**TO BE DONE:** Report each line in the listing below that contains the word "width". Case counts.

**PROVIDED RECORDS:**
○ ○ ○ ○ ○ ○ ○
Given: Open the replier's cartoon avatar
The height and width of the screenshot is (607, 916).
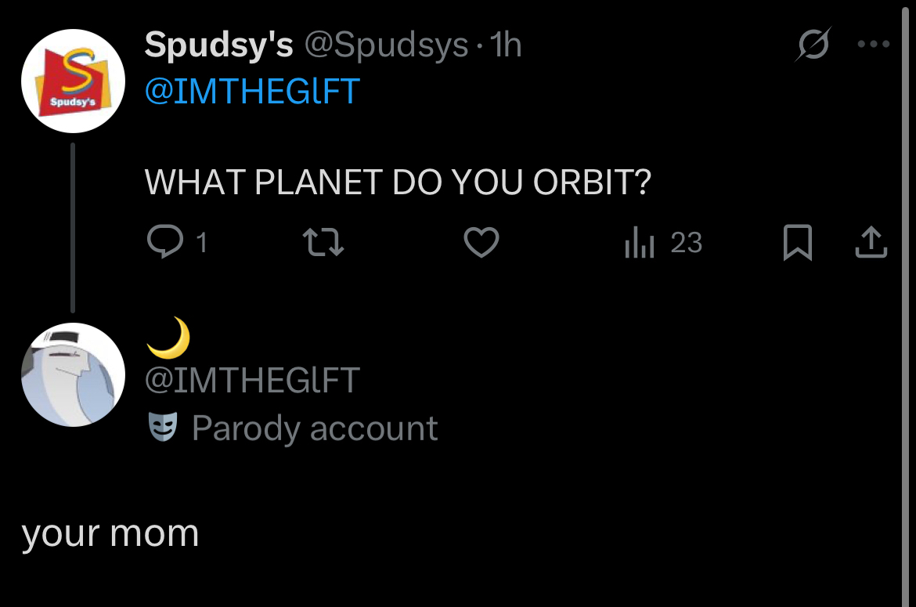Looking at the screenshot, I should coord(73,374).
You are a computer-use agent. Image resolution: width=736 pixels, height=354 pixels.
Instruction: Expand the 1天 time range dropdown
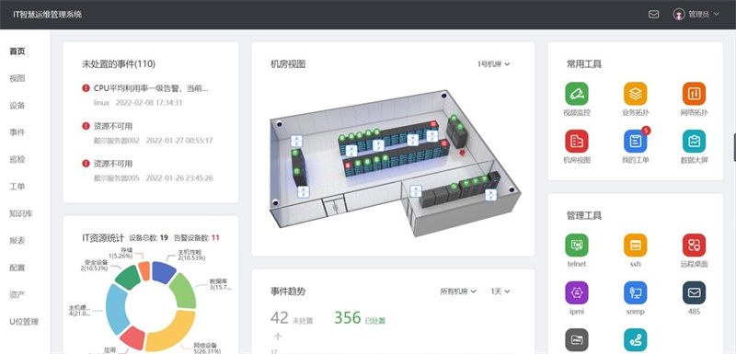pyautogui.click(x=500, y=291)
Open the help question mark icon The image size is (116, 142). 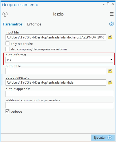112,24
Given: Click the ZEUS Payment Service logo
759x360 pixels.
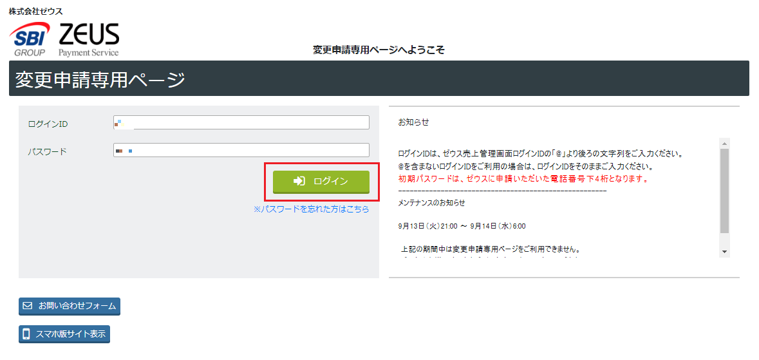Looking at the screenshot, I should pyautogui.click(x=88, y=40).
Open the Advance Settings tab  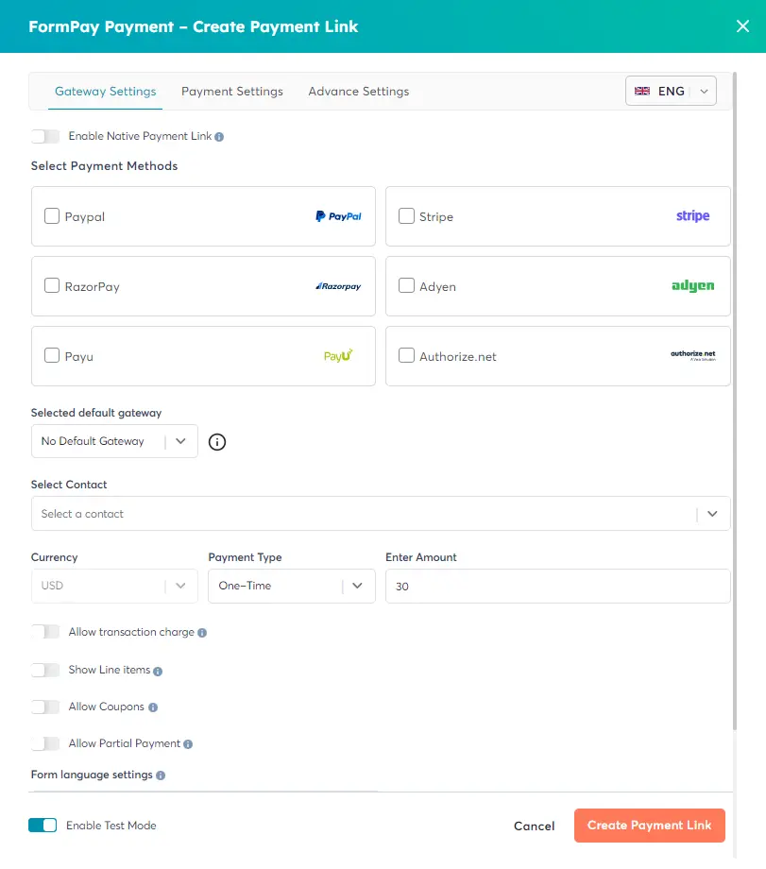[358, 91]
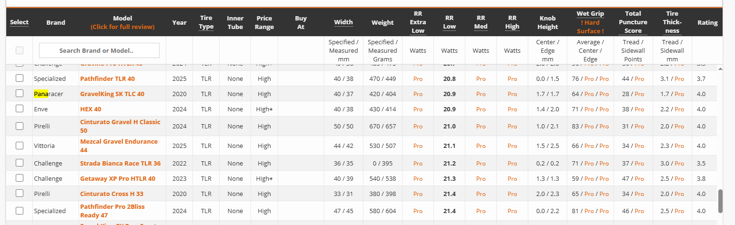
○ ○ ○ ○ ○ ○ ○
**PROBLEM SOLUTION:**
The height and width of the screenshot is (607, 916).
You are a computer-use agent. Image resolution: width=736 pixels, height=354 pixels.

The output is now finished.